Statistiques européennes des déchets : la Fnade conteste
Eurostat a publié cette semaine les statistiques de recyclage et valorisation des déchets des ménages dans l'UE-28 pour l'année 2012 (voir notre article). Selon la Fnade, ces chiffres ne reflètent pas objectivement la réalité, compte-tenu d’une harmonisation insuffisante des données. Problème : ceux-ci sont utilisés pour bâtir les politiques publiques. Ils servent en particulier à fixer les objectifs chiffrés de recyclage et de valorisation, et par là-même induisent les investissements nécessaires pour les atteindre...
"Les statistiques européennes laissent penser que la France a des performances de recyclage en retrait par rapport à certains pays voisins", indique la Fnade (Fédération nationale des activités de la dépollution et de l'environnement). Une étude, réalisée à la demande de la Fédération par le cabinet allemand BIPRO, identifie des différences dans le calcul effectué par les pays sur les différents modes de traitement ; ces écarts affectent les taux de recyclage/valorisation des pays. A titre d’exemple, la France ne prend pas en compte les déchets triés et exportés. L’intégration de ces données, comme le font les autres pays, augmenterait le taux de recyclage de l'Hexagone de 44,5% à 50,9% sur l’ensemble des Déchets Non Dangereux (DND). Ramenés au seul périmètre des Déchets Ménagers et Assimilés (DMA), cette intégration des déchets triés exportés mettrait la France à un taux de recyclage dépassant les 40%.

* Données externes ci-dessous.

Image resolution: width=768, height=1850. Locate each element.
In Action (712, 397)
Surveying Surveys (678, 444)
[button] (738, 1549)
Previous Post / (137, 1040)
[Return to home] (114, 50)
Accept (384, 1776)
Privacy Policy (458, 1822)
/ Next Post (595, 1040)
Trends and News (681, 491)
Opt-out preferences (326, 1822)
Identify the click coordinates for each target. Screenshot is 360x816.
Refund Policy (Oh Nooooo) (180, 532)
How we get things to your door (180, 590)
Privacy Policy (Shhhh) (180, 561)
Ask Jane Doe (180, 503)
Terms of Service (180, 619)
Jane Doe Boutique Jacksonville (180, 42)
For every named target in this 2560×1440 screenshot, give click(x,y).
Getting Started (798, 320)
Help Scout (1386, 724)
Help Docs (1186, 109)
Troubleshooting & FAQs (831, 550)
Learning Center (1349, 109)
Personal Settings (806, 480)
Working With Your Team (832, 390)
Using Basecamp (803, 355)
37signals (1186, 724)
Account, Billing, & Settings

On peut aussi lire que l’Allemagne n’a pas recours au stockage pour l’élimination de ses déchets municipaux. La France a mis en installations de stockage 24 millions de tonnes de DMA en 2010. L’Allemagne, la même année, a stocké plus de 30 millions de tonnes de déchets alors que les données Eurostat ne font apparaître aucun stockage pour les Déchets Ménagers et Assimilés. "Le 'zéro stockage' allemand n’est donc pas une réalité. Il résulte d’une approche consistant à montrer qu’aucun déchet municipal allemand n’est stocké sans prétraitement. Ceci est pourtant aussi le cas de la majorité des déchets municipaux français avec les déchèteries, avec plus de 20 filières REP (Responsabilité Elargie du Producteur) en action et avec les centres de tri ; ils sont pourtant déclarés par la France comme déchets ménagers non pré-traités et stockés", explique la Fnade.
L’étude de la Fédération pointe ainsi des différences de calcul sur :
la méthode de comptabilisation des déchets exportés ou importés ;
la prise en compte, soit des tonnes de déchets entrants, soit sortants des centres de traitement ;
le périmètre des déchets municipaux (notamment les déchets verts et de marché / nettoyage des rues) ;
la qualification du mode de traitement retenu sur des sites multi-installations qui biaise parfois le taux de déchets stockés en ne retenant que le mode de traitement prédominant ;
la prise en compte ou non des résidus de traitement de déchets municipaux qui sont, selon les pays, qualifiés de déchets municipaux ou de déchets industriels (car ayant été prétraités par une installation industrielle) ;
la qualification de l’utilisation de certains déchets pour remblaiement ou aménagement de centre de stockage qui, selon les pays, est comptée en recyclage ou pas.
"Les statistiques européennes constituent un outil de pilotage de la Commission européenne lui permettant de s’assurer du respect des objectifs de la directive cadre déchets par les différents pays de l’Union. Il est essentiel que ces statistiques reposent sur des règles communes et obligatoires", souligne la Fnade. Afin que la France ne soit pas pénalisée par une politique 'déchets' basée sur des données non comparables, la Fédération demande donc une méthode unique de calcul fondée sur des définitions plus précises dans les questionnaires transmis par Eurostat, ainsi qu'un reporting européen englobant à l’avenir les DND des ménages et ceux des activités économiques. "Les statistiques publiées par Eurostat ne couvrent que les déchets ménagers, soit moins de 30% de la production française des déchets non minéraux non dangereux", précise-t-elle au passage.
Et Michel Valache de rappeler l’importance des travaux menés actuellement qui guideront la politique publique française de gestion des déchets pour les prochaines années : "A travers le plan déchets 2014-2020, la stratégie fiscale sur les déchets annoncée à l’issue des travaux du Comité de Fiscalité Ecologique (CFE), ainsi qu’à travers la révision prochaine des objectifs de recyclage de la directive cadre européenne déchets, de nouvelles ambitions à atteindre seront fixées. Il est essentiel que ces objectifs prennent en compte les écarts de méthode entre les pays dans l’élaboration des statistiques européennes car ils détermineront durablement l’ensemble de la filière", déclare le Président de la Fnade.